As you determine which professional to see, the following descriptions may help:

  • Opticians dispense glasses and do not diagnose eye problems.
  • Optometrists perform eye exams and may diagnose eye problems. They prescribe glasses and contact lenses. In some states, they treat diseases that affect the eyes.
  • Ophthalmologists are physicians who diagnose and treat diseases that affect the eyes. They also perform eye surgery. These doctors may also provide routine vision care services, such as prescribing glasses and contact lenses.
  • Sometimes an eye problem is part of a general health problem. In these situations, your primary care provider should also be involved.

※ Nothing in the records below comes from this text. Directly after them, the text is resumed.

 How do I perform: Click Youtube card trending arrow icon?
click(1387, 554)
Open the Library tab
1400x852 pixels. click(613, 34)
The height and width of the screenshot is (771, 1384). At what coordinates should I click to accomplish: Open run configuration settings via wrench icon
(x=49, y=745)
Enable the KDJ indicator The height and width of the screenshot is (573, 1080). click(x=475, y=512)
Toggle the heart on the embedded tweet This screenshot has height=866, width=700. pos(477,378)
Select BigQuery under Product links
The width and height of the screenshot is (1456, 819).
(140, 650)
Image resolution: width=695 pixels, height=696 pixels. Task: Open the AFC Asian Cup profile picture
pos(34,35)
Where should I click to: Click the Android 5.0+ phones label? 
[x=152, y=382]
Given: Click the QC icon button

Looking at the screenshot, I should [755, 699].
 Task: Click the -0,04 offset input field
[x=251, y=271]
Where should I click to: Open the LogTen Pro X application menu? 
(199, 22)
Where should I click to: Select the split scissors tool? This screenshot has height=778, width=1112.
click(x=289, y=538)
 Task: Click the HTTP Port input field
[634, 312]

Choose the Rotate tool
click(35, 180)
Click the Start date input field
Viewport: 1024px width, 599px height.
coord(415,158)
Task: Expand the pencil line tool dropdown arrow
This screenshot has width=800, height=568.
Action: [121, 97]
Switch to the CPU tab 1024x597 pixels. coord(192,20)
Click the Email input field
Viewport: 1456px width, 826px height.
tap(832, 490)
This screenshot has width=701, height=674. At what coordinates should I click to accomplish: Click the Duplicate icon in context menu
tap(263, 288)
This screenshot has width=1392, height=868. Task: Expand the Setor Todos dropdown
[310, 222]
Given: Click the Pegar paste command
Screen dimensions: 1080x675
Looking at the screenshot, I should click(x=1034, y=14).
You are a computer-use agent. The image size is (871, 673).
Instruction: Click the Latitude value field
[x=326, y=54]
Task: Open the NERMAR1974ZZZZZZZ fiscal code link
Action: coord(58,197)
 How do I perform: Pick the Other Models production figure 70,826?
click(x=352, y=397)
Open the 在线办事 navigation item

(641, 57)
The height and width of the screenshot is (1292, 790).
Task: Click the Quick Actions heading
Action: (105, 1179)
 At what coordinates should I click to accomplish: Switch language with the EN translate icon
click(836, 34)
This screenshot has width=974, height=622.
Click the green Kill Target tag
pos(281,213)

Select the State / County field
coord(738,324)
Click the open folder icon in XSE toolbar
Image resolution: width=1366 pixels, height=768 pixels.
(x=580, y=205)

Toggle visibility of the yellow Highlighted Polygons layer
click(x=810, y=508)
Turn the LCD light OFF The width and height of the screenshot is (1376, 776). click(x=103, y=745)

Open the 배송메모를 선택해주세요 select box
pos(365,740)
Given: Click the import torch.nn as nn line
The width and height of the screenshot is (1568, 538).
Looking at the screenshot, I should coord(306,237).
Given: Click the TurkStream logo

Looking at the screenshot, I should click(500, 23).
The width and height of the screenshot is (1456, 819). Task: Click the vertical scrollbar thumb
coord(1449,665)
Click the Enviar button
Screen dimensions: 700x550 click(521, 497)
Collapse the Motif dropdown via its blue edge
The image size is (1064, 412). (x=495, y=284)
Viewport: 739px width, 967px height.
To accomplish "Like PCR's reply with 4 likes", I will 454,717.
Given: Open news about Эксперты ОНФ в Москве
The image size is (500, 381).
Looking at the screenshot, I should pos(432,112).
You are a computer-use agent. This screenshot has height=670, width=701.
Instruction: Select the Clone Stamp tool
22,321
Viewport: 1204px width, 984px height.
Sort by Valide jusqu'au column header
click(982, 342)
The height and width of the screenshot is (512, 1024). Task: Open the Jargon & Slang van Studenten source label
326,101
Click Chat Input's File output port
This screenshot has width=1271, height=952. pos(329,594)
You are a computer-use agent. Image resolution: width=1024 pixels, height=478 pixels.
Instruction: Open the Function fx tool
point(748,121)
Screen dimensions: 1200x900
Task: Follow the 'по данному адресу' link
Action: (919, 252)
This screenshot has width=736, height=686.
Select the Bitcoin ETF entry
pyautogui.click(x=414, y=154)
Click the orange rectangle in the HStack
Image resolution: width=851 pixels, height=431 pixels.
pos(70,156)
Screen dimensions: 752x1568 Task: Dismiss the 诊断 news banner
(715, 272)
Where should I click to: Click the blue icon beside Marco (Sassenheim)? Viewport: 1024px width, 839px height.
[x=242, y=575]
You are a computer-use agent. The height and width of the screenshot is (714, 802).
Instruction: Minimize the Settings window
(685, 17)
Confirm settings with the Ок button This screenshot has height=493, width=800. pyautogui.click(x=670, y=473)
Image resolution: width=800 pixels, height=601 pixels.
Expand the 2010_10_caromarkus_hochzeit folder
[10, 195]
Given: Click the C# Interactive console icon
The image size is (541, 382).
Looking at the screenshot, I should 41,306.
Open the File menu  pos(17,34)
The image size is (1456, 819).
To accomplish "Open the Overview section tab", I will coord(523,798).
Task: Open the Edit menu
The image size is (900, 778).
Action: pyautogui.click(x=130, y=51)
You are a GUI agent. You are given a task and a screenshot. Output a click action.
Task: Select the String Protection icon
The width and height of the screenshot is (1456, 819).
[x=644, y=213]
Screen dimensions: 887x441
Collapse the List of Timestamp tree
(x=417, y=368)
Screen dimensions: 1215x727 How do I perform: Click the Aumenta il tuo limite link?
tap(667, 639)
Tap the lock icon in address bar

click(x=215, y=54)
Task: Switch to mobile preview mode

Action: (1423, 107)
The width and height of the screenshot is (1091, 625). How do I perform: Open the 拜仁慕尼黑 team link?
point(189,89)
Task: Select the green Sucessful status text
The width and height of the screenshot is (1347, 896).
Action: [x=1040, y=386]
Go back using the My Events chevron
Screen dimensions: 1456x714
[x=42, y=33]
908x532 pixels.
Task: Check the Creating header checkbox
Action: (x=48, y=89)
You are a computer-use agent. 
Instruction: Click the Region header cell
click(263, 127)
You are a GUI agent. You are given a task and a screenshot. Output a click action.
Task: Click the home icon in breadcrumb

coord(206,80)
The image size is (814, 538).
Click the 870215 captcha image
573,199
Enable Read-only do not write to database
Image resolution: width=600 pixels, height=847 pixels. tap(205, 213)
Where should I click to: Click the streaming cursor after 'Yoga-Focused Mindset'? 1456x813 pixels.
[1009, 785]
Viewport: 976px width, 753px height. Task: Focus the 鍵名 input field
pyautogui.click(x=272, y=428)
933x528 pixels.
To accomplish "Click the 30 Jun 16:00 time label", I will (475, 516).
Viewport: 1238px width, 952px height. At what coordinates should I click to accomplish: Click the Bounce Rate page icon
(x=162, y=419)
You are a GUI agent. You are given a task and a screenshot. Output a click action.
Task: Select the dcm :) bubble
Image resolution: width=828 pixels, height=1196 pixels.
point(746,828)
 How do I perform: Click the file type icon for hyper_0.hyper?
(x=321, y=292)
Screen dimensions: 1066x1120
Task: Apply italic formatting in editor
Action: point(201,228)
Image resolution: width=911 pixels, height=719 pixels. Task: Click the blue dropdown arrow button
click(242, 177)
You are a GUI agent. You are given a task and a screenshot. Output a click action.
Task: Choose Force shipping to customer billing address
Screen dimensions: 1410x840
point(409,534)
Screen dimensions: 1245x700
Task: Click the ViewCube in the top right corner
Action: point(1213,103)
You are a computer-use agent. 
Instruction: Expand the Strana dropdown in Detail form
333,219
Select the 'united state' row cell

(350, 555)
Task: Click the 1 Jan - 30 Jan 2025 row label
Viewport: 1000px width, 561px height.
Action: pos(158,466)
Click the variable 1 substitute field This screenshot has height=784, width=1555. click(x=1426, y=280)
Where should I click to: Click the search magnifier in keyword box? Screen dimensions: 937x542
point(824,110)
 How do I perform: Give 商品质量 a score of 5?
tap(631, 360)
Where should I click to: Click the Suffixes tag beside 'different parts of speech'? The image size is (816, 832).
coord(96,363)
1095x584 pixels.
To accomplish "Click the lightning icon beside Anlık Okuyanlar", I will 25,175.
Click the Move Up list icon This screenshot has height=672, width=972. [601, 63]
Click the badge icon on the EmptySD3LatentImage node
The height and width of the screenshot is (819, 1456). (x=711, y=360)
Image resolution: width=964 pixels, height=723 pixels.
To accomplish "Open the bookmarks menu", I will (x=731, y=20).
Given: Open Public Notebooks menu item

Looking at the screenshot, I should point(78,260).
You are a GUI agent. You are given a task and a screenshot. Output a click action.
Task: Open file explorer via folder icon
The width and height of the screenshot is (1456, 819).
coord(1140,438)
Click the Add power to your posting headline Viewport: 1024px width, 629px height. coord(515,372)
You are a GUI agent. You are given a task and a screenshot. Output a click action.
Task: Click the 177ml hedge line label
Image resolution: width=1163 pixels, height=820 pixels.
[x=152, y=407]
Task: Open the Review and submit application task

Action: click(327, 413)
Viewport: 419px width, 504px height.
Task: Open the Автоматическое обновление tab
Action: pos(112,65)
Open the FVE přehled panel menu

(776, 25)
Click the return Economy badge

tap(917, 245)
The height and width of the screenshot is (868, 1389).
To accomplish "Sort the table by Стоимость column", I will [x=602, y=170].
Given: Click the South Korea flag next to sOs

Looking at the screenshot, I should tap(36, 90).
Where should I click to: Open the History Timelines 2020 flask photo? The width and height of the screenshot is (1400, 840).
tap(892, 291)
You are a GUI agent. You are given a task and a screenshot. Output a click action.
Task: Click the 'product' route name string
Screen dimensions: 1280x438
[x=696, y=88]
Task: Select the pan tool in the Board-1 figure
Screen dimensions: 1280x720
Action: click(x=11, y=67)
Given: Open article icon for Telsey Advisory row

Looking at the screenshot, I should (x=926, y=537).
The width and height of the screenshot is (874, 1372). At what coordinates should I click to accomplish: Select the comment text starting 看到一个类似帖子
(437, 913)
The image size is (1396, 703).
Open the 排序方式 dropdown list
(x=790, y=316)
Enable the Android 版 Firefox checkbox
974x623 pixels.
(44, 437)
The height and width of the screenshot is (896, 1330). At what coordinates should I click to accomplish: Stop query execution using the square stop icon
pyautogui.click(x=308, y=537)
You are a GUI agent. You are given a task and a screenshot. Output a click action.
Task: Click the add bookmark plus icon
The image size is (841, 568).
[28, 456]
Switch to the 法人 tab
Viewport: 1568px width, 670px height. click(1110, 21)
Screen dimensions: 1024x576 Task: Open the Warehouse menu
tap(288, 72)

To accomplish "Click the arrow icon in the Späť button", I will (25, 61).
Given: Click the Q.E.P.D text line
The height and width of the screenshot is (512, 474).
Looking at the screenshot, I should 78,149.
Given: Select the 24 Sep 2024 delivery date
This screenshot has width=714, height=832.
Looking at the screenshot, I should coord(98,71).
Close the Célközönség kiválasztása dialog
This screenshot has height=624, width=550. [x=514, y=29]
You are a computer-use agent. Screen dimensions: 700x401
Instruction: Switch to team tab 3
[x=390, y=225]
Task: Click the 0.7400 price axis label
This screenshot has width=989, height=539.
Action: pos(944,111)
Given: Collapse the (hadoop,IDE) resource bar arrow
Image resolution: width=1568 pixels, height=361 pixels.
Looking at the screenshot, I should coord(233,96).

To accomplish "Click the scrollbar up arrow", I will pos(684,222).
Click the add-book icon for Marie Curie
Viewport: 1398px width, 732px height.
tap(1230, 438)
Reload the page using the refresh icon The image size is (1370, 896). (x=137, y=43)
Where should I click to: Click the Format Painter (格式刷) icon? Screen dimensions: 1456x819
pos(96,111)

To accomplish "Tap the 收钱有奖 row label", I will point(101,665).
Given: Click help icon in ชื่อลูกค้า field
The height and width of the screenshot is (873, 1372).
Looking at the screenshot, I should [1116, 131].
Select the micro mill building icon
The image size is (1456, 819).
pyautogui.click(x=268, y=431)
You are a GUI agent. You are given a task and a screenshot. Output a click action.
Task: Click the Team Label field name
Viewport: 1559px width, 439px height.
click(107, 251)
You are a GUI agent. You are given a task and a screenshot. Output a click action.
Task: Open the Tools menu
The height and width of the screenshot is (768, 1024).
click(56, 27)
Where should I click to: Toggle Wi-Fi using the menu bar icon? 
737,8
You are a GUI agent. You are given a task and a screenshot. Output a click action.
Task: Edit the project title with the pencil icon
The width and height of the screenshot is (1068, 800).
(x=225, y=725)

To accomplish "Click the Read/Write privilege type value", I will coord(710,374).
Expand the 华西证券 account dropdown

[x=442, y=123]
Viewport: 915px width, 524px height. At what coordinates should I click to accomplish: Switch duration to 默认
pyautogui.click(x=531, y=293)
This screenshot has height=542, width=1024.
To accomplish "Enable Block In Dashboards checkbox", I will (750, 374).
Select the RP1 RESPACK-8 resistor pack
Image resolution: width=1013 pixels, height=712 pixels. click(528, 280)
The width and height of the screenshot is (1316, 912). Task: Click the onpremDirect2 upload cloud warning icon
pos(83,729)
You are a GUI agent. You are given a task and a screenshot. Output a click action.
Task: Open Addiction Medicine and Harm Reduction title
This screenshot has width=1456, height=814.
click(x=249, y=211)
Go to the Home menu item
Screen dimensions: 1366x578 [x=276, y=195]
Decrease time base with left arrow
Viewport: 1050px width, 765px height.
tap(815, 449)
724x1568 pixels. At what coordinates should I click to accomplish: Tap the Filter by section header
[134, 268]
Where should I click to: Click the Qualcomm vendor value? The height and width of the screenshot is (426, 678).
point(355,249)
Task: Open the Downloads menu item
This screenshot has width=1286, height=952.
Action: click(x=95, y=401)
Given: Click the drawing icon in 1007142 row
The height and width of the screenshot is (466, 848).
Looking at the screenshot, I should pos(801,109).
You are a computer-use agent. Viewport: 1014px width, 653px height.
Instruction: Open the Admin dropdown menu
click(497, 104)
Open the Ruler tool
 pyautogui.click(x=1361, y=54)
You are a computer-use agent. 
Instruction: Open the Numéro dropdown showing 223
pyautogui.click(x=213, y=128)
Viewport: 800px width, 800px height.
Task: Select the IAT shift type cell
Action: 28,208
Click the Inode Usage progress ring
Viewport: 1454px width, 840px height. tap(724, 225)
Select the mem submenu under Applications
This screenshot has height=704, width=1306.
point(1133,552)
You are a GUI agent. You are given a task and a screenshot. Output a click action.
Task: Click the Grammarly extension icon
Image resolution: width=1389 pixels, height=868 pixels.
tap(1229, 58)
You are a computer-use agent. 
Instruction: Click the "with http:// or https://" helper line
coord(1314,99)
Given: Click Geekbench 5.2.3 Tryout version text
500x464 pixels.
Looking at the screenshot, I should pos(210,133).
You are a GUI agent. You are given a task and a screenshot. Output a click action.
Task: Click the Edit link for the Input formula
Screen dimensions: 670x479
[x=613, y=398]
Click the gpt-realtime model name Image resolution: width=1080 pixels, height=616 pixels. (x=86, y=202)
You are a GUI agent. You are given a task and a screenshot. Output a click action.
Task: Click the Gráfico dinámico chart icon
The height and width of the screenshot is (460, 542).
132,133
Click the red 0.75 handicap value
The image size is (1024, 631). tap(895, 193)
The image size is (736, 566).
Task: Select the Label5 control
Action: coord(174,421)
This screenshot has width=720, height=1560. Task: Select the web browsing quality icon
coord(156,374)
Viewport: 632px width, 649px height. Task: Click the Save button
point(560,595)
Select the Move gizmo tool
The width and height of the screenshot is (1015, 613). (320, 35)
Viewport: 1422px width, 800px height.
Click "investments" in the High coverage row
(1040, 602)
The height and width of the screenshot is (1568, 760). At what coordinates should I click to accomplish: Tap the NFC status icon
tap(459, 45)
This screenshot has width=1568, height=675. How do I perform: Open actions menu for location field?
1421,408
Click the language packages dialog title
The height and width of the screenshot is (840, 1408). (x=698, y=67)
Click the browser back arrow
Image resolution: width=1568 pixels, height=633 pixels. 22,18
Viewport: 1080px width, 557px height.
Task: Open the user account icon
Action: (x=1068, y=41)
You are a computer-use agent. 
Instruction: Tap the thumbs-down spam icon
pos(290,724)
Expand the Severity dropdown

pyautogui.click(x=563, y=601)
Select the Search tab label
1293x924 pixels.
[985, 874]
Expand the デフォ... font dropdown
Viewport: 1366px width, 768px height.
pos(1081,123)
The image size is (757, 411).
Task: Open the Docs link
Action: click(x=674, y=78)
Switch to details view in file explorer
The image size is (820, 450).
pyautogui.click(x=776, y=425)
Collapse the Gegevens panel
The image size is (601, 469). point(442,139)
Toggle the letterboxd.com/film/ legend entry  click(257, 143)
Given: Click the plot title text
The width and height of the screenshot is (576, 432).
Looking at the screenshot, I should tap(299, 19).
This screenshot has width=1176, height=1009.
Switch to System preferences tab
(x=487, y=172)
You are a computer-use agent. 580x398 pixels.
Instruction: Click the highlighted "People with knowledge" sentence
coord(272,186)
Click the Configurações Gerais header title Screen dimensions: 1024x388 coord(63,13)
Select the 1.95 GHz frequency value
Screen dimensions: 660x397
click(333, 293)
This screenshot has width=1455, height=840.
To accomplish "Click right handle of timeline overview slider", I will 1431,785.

Vision changes and problems can be caused by many different conditions. Some include:

  • Presbyopia -- difficulty focusing on objects that are close. Often becomes noticeable in your early to mid 40s.
  • Cataracts -- cloudiness over the eye lens, causing poor night time vision, halos around lights, and sensitivity to glare. Daytime vision is eventually affected. Common in the elderly.
  • Glaucoma -- increased pressure in the eye, causing poor night vision, blind spots, and loss of vision to either side. A major cause of blindness. Glaucoma can happen gradually or suddenly -- if sudden, it's a medical emergency.
  • Diabetic retinopathy -- this complication of diabetes can lead to bleeding into the retina. Another common cause of blindness.
  • Macular degeneration -- loss of central vision, blurred vision (especially while reading), distorted vision (like seeing wavy lines), and colors appearing faded. The most common cause of blindness in people over age 60.
  • Eye infection, inflammation, or injury.
  • Floaters -- tiny particles drifting across the eye. Although often brief and harmless, they may be a sign of retinal detachment.
  • Night blindness.
  • Retinal detachment -- symptoms include floaters, flashes of light across your visual field, or a sensation of a shade or curtain hanging on one side of your visual field.
  • Optic neuritis -- inflammation of the optic nerve from infection or multiple sclerosismultiple sclerosis. You may have pain when you move your eye or touch it through the eyelid.
  • Stroke or TIA.
  • Brain tumor.
  • Bleeding into the eye.
  • Temporal arteritis-- inflammation of an artery in the brain that supplies blood to the optic nerve.
  • Migraine headaches -- spots of light, halos, or zigzag patterns are common symptoms prior to the start of the headache.
  • Other potential causes of vision problems include fatigue, over exposure to the outdoors (temporary and reversible blurring of vision), and many medications.

Medications that can affect vision include antihistamines, anticholinergics, digitalis derivatives (temporary), some high blood pressure pills (guanethidine, reserpine, and thiazide diuretics), indomethacin, phenothiazines (like Compazine for nausea, Thorazine and Stelazine for schizophrenia), medications for malaria, ethambutol (for tuberculosis), and many others.